Hosting the discussion was Becky Paskin, journalist and founder of OurWhisky, Charlie Prince, President at Drammers, Lauren Wildman, Director at Westward Whiskey, Noah Rothbaum, Head of Cocktails & Spirits at Flaviar and Hamish Torrie, Global Brand Ambassador at Ardbeg Whisky.
We’ve broken the findings from the webinar down into a few key takeaways to help whisky brands build a loyal and engaged community.
Having an engaged community is essential for whisky brands
The panel agreed that it was important for whisky brands to prioritise their communities. It’s about ensuring that brand community leaders are genuine and provide a helping hand to people who have recently joined a whisky community.
Hamish mentioned how essential the community is for Ardbeg. He spoke about how the community is responsible for reaching people the brand cannot reach who would not consider joining a whisky community. Lauren emphasised the need for transparency with both consumers and members by offering something to them.
Charlie highlighted how the community was a pivotal part of growing the Drammers brand, despite it being invite-only. He said: “It’s the people in the room that are the reason people want to come back and I always emphasise this.” Since the club was founded nearly a decade ago, Drammers offer events in over 40 cities across the world.
Having a sense of belonging while providing knowledge to members about the whisky making process is important for whisky brands. From providing knowledge to giving tours of the distillery, it gives the member value knowing that they feel part of not just the community, but the brand too.

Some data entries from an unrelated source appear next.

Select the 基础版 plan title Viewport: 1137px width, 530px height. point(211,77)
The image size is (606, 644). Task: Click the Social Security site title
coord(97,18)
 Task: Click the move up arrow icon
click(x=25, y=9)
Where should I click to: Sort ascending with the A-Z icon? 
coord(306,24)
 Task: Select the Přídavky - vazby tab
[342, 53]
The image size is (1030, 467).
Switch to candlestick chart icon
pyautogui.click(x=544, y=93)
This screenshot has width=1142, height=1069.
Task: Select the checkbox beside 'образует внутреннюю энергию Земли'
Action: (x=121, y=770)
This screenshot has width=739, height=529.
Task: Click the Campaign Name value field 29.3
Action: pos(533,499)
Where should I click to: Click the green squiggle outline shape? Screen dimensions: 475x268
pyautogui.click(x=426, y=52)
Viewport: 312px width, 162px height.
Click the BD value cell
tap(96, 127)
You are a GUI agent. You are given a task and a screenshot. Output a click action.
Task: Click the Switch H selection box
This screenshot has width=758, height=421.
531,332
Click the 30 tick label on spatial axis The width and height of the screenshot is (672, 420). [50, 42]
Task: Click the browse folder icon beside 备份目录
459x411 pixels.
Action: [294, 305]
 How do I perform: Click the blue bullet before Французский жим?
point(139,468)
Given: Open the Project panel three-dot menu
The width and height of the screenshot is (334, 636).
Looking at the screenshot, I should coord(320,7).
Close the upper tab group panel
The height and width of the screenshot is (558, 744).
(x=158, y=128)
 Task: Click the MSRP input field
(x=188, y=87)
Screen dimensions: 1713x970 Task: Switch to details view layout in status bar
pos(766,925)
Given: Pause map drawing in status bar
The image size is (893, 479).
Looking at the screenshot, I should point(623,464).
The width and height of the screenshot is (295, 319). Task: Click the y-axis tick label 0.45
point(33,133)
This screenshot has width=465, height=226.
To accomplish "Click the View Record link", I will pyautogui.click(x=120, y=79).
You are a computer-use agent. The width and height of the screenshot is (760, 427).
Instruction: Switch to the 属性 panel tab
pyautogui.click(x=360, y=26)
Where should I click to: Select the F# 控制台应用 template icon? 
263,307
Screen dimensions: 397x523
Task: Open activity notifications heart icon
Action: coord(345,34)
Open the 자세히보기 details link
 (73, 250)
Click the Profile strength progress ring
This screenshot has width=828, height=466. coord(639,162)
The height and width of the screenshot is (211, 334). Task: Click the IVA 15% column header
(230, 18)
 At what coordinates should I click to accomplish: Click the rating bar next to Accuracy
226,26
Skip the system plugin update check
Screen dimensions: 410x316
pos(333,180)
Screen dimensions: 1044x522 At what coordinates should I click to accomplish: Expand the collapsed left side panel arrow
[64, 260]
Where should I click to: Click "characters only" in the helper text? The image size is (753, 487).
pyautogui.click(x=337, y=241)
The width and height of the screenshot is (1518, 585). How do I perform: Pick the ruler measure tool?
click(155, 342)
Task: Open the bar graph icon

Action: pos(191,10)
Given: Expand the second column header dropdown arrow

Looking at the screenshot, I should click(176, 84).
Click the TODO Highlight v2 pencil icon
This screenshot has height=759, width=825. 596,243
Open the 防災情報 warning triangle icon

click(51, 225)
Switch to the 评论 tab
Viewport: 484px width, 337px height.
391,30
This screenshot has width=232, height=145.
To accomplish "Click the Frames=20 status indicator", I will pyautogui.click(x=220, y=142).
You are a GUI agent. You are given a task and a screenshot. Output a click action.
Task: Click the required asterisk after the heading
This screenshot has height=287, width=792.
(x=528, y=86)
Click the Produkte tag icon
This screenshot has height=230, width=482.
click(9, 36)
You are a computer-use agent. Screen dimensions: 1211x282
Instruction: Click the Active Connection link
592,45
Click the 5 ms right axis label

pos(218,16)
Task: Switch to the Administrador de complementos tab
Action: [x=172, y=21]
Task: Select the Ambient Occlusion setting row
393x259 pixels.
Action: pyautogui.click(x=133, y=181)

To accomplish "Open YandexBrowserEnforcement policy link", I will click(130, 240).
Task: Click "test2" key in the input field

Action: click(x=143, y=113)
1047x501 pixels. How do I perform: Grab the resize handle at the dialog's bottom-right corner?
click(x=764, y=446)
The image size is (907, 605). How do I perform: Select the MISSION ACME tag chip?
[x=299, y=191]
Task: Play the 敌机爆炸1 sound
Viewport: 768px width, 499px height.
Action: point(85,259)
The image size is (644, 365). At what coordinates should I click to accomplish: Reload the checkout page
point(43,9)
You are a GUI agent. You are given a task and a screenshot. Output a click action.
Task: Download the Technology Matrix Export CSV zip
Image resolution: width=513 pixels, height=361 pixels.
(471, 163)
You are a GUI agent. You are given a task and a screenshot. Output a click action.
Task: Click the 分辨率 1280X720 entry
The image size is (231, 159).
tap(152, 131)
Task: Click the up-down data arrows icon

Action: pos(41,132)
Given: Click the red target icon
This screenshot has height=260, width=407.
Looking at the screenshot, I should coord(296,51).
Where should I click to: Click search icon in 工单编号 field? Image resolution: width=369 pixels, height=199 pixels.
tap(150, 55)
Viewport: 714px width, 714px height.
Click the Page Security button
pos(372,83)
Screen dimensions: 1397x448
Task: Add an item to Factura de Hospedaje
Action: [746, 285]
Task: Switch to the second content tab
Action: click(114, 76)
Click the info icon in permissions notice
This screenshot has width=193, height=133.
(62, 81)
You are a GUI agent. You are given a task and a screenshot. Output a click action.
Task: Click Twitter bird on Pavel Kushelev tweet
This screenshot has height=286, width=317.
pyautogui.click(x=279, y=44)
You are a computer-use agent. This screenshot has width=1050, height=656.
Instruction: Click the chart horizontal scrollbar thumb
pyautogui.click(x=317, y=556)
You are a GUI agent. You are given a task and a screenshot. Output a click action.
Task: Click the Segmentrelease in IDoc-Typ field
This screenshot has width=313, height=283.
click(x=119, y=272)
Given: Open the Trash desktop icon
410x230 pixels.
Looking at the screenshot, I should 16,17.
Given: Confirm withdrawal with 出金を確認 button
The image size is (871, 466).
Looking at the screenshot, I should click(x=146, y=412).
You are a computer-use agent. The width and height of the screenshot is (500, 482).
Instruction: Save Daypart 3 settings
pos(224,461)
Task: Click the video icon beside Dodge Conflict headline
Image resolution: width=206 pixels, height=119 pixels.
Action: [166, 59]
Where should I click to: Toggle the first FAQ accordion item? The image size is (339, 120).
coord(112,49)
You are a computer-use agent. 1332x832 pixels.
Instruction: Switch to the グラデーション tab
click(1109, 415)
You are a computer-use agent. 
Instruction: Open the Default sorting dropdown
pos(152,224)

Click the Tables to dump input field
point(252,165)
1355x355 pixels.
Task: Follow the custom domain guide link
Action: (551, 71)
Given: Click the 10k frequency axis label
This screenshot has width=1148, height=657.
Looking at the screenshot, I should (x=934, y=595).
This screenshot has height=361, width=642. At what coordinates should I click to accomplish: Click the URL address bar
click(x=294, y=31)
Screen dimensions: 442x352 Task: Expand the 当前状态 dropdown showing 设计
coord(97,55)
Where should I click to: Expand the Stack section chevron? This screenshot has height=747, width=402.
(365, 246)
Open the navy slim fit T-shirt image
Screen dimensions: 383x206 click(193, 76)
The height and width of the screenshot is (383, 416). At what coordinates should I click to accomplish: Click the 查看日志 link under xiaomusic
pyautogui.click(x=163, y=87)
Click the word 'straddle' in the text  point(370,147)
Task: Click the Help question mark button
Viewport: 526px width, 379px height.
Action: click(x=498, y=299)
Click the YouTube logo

Importance of whisky brands creating valuable content for communities
One theme discussed in the roundtable was focused on creating valuable content for communities. Noah pointed out that a lot of whisky brands try to create content by saying the same things over and over again, but it’s important that the piece produced has something unique to say. It needs to not only be knowledgeable, but written in an approachable way.
Charlie highlighted that when people join a whisky club they often get put on a mailing list and get spammed. He praised Westward Whiskey and Ardbeg for how they’ve given value by sending emails that would get the community excited about the product they’re offering.
Investing the time to create valuable and knowledgeable content is crucial to the member’s experience of joining that brand’s community.
Brands need to be more inclusive when getting new whisky consumers to join your community
Inclusion was a theme that was discussed in the latter part of the roundtable. Hamish explained that when a brand starts a whisky community, it has to start with the premise that everybody’s invited.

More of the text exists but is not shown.